Although the group is a giant in the industry, it remains little known to the general public. Among professionals, Hafesa is recognized for its expansive hydrocarbon operations and its ambitious plans to broaden into electricity. The Company is moving forward with the creation of its own electricity marketing arm to supply both private households and corporate clients.
At present Hafesa is laying the groundwork for a dedicated electricity company and has submitted the necessary license applications to operate in the electricity market. The leadership emphasizes that the core strength lies in hydrocarbon marketing, while the group also intends to accelerate growth by adding electricity marketing to its portfolio. The managing director, Diego Guardamino, indicates that the new electricity marketer is targeted to start operating in the second half of 2024.
Electricity sales to 2,500 gas stations
The growth plan for the electricity venture centers on expanding its customer base by leveraging the existing portfolio of subsidiaries. Hafesa currently runs a small petrol station network comprising five locations, with a rapid expansion planned to reach thirty stations next year, and it supplies petrol and diesel to approximately 2,500 independent stations.
The initial move for the electricity business will be to secure electricity supply contracts for these service stations by offering cross-discounts. Discounts on fuels sold within the Hafesa network will be provided to stations that commit to an energy supply contract. The next stage aims to attract drivers who refuel at Hafesa stations to also become electricity customers, along with other commercial benefits.
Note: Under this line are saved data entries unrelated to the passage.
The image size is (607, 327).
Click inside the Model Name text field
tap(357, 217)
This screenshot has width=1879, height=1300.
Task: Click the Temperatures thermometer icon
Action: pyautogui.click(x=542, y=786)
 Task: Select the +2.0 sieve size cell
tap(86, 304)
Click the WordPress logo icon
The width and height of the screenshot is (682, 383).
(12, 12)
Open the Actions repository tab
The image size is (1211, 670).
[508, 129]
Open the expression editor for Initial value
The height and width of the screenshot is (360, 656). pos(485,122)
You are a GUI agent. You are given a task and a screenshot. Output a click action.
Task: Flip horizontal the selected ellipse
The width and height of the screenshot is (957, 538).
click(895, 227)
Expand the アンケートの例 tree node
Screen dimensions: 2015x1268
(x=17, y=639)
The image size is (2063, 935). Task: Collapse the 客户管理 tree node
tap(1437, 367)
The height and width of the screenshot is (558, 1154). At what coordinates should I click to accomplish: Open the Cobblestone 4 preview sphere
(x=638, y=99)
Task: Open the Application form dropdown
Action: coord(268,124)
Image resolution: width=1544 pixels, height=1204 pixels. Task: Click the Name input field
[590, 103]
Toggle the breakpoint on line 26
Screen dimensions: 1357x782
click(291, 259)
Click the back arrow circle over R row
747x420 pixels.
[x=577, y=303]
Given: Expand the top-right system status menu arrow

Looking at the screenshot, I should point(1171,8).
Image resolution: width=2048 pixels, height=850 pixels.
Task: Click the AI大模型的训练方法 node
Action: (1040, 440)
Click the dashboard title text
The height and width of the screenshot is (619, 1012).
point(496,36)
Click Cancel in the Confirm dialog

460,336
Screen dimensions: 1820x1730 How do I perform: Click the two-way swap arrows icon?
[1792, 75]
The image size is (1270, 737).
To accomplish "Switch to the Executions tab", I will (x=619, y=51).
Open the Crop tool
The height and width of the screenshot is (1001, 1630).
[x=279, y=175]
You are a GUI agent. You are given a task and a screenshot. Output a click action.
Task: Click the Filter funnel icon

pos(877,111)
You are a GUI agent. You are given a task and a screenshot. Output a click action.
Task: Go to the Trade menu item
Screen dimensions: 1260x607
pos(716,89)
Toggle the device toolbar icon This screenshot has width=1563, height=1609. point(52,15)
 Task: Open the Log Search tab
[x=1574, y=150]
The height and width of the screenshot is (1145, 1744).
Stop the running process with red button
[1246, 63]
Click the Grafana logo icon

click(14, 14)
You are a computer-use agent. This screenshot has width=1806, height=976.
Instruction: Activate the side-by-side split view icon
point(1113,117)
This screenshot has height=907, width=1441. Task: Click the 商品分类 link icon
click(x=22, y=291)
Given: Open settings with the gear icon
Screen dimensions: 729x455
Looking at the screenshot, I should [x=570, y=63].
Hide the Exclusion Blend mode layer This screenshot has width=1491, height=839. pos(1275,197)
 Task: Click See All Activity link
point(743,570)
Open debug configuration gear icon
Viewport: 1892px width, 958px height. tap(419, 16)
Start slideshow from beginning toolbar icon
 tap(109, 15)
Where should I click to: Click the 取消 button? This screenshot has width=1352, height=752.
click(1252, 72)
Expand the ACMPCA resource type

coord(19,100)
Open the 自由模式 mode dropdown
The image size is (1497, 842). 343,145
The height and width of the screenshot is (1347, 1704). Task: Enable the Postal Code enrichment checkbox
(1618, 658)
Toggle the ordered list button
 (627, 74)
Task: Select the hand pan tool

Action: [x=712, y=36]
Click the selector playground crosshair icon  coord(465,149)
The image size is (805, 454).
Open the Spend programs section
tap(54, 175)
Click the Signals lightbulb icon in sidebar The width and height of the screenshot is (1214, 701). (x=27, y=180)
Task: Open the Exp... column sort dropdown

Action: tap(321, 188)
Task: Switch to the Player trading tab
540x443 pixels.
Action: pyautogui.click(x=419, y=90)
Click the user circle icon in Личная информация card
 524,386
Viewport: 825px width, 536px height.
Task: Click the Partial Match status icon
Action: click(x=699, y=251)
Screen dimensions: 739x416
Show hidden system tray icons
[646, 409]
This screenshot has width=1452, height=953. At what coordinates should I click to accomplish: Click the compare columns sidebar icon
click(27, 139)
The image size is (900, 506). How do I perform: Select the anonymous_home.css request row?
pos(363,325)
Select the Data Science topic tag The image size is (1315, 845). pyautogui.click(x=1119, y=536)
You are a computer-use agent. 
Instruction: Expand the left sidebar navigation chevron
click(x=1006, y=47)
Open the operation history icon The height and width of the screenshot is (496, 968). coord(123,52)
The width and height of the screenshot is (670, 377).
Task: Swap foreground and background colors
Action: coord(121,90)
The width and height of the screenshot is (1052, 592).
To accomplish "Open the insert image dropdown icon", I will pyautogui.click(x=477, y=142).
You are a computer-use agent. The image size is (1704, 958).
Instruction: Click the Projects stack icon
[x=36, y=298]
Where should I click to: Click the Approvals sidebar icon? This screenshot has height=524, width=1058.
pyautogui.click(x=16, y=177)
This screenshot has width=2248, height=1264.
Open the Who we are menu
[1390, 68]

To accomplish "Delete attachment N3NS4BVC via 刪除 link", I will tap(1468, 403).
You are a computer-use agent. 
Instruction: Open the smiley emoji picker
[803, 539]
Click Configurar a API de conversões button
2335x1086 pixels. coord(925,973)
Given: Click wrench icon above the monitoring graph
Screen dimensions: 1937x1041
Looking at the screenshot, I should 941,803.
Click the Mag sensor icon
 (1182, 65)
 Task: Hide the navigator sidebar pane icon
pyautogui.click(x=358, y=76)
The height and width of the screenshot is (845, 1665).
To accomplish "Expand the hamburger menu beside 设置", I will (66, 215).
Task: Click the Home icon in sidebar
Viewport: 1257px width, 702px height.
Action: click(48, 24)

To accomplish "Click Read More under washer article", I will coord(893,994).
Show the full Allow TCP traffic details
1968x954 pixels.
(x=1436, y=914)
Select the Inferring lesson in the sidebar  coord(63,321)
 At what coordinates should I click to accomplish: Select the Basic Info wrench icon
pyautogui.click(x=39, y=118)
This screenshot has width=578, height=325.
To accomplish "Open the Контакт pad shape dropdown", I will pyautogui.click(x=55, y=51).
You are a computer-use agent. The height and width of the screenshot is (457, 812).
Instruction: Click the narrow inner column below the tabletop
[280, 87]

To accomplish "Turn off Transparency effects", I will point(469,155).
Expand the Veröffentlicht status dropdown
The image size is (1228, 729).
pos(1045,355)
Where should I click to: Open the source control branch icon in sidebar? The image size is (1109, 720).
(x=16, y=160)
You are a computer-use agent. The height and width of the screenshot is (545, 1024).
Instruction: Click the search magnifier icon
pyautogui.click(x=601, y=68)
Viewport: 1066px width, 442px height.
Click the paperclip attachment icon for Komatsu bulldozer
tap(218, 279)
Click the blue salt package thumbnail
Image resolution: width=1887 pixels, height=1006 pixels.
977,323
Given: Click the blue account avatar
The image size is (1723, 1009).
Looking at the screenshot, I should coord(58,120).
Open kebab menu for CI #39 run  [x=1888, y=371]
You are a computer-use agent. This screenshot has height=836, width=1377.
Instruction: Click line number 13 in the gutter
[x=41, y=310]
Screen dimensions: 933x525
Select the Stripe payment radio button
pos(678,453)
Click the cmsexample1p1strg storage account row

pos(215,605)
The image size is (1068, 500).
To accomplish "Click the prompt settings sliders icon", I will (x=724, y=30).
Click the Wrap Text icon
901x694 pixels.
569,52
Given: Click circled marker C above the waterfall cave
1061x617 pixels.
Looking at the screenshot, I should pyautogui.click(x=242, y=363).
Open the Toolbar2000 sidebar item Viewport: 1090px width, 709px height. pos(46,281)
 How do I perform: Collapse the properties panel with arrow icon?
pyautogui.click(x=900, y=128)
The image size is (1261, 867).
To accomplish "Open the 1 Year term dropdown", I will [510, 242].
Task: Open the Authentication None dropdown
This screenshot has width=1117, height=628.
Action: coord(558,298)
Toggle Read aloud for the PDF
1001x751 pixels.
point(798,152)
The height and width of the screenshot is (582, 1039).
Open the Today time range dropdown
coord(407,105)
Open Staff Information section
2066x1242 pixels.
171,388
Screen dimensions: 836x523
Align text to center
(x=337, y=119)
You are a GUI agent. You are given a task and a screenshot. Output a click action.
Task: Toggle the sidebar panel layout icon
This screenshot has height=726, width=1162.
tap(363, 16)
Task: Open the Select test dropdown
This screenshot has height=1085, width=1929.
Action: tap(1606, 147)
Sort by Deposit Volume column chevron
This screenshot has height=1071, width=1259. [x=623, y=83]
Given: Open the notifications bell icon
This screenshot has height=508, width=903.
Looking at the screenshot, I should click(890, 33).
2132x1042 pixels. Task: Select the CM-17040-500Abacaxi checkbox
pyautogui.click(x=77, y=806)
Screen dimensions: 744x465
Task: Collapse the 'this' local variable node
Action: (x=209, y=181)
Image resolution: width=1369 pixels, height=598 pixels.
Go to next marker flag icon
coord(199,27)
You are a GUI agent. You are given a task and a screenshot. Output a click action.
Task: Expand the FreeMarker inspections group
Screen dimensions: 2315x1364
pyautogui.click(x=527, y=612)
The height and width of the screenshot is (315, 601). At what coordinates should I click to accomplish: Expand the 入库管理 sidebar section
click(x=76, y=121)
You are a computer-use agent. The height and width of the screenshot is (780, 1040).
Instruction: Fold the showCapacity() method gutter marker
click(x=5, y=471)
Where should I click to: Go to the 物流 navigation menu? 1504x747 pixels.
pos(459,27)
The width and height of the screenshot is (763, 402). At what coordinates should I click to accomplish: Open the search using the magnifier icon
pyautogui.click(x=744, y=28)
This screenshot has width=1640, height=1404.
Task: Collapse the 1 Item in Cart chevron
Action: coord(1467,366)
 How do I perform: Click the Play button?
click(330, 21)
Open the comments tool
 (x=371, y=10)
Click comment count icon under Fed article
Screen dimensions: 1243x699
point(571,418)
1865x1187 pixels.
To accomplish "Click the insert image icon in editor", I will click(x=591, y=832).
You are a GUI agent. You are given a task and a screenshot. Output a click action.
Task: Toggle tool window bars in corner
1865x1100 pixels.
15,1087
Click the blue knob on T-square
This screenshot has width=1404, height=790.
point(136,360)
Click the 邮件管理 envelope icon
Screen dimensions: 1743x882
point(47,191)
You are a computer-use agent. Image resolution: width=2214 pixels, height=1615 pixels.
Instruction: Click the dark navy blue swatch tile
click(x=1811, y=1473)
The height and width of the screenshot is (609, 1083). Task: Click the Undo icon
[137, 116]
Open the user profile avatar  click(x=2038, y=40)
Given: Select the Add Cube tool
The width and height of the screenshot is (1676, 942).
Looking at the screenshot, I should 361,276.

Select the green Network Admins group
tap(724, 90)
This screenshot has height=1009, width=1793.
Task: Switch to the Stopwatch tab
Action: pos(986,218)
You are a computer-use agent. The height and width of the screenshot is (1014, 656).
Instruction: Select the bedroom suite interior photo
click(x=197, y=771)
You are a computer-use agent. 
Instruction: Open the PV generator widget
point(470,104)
Hafesa is modeling its approach on successful strategies observed in the industry. It has drawn comparisons with the model implemented by Repsol, which offers substantial discounts to fuel customers who enter into additional supply contracts with the group, including electricity, gas, or home self-consumption facilities.
Beyond the immediate goal of diversifying its business, Hafesa aspires to become a major energy company. The plan includes selling electricity to businesses and households, and investing in ultra-fast charging points for electric vehicles at Hafesa’s gas stations. The company also intends to install solar panels for self-consumption across its facilities, aligning itself with a broader energy transition strategy.